▶ Text for analysis
<<<<

News

Nurses seek financial transaction tax

By: Deborah Burger
Monday, July 18, 2011
San Francisco Chronicle

Is tone deaf the new norm in Washington?

Republicans insist on cuts to the bone in basic services while rejecting even modest revenue increases. The president floats proposals to increase the eligibility age for Medicare 65 to 67 along with reductions in Social Security.

So who is looking out for the tens of millions of Americans struggling to keep afloat in the worst economic crisis in decades?

People like Sue Cannon, who works in a San Francisco hospital. "I am a registered nurse with a good paying job, but I'm worried," Cannon recently wrote to National Nurses United.

"My adult daughter has had health problems for the past eight years and health insurance hassles and denials for care for most of the time. All the costs became overwhelming to her and she finally had to file for bankruptcy.

"My adult son graduated from UCLA four years ago. He has not been able to find a full-time job. We help him out with living costs. He'd like to go to graduate school but it seems scary and ridiculous to have to pay $80,000 for two to three years at a good university."

In recent weeks, we have been flooded with similar messages. Nurses are seeing disturbing declines in health and living standards among our patients and our own families - the result of low wages or lost jobs, lack of health coverage or skyrocketing out-of-pocket health costs, home foreclosures and hunger.

As a nation, we can no longer claim to lead the world. A shocking study released in mid-June by the University of Washington's Institute for Health Metrics and Evaluation found that life expectancies, relative to other developed nations, fell in more than 80 percent of U.S. counties from 2000 to 2007. As a society, we must question our national priorities, and the allocation of our resources, especially when we see recent reports like this, from Northeastern University economists.

From June 2009, when the official recovery began, through the end of last year, corporate profits captured 88 percent of the growth in real national income while aggregate wages and salaries accounted for barely 1 percent of growth.

It's time to stop the endless demands for more cuts that will only exacerbate the pain in our communities. "I believe our nation is just as rich today as it was in the '70s and '80s, but we've lost our compass," writes Cannon. "I'm tired of seeing the wealth that we all worked to create line the coffers of Wall Street bankers and the top 1 percent."

>>>>

▶ How to complete this task
According to the nurses' opinion piece, what share of the growth in real national income did corporate profits capture from June 2009 through the end of last year? The lines that follow are separate material and are not related to the nurses' opinion piece.

▶ Data to examine
<<<<

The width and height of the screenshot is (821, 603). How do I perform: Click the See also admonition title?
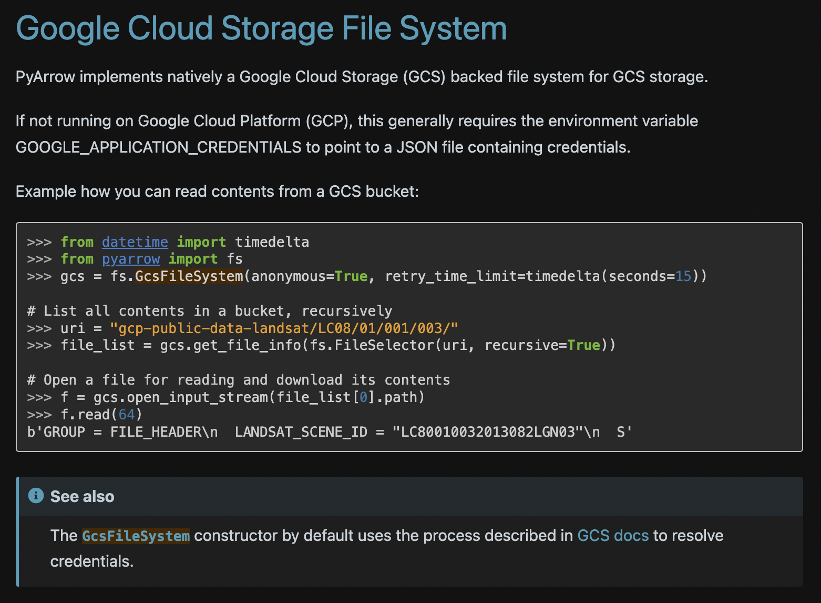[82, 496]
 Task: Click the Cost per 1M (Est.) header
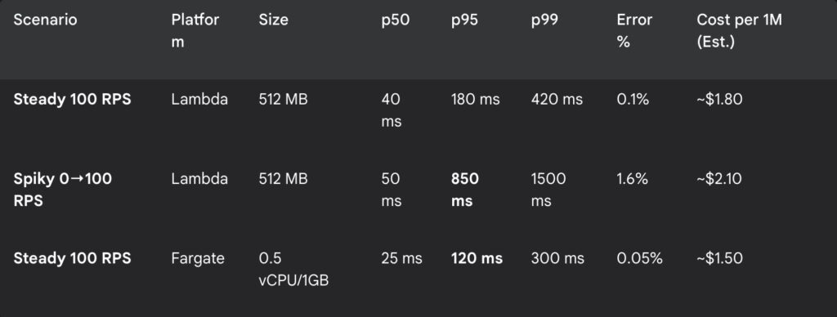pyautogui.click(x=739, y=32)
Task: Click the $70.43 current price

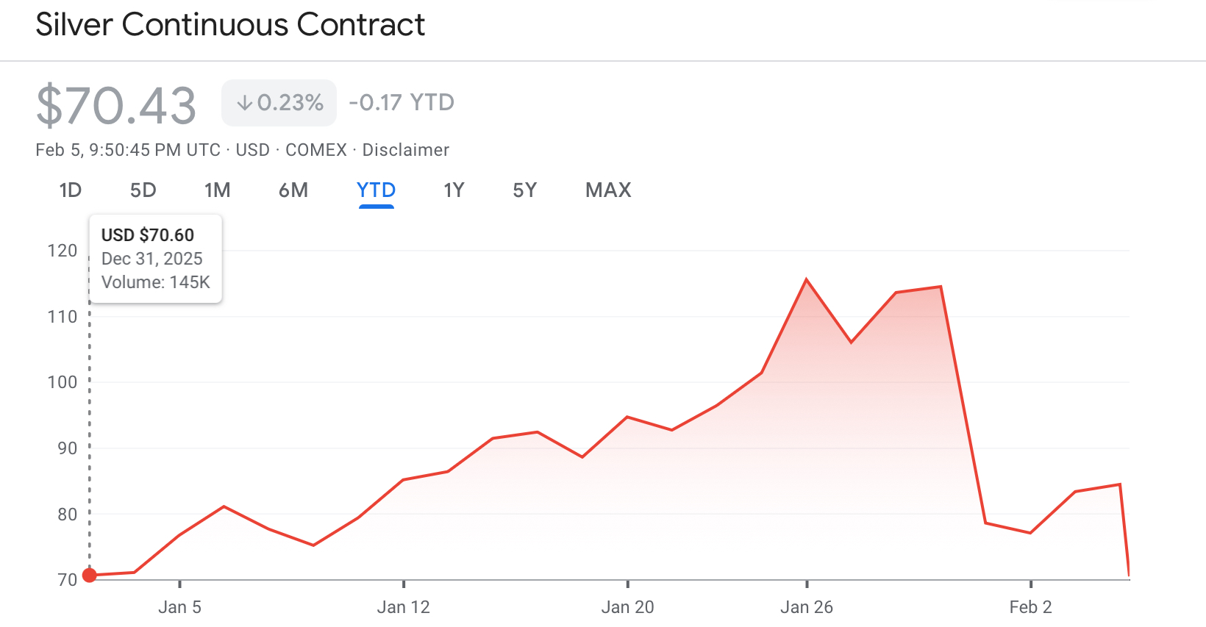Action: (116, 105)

>>>>
<<<<

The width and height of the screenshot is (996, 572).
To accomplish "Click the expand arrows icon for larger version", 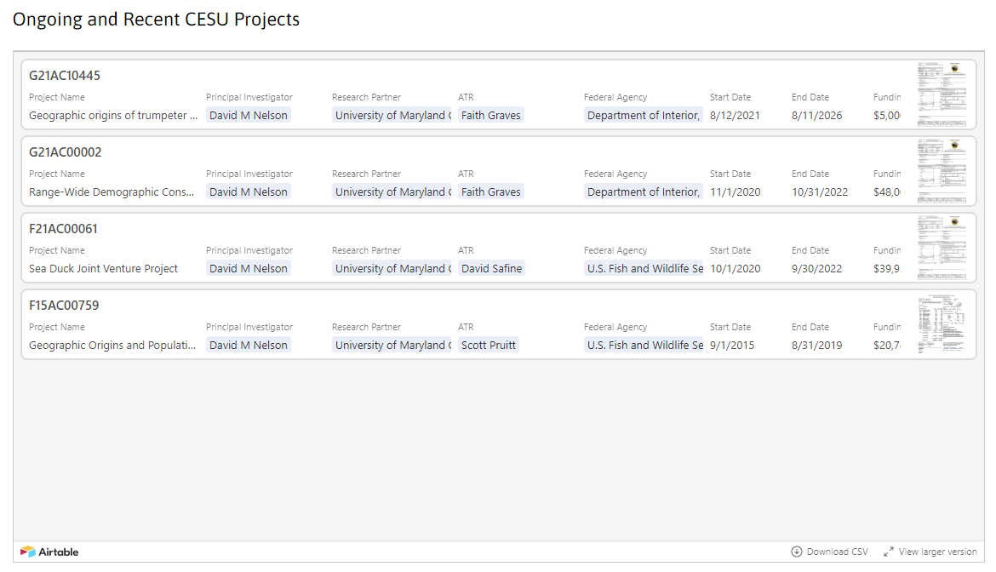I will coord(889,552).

>>>>

▶ Finished task
88 percent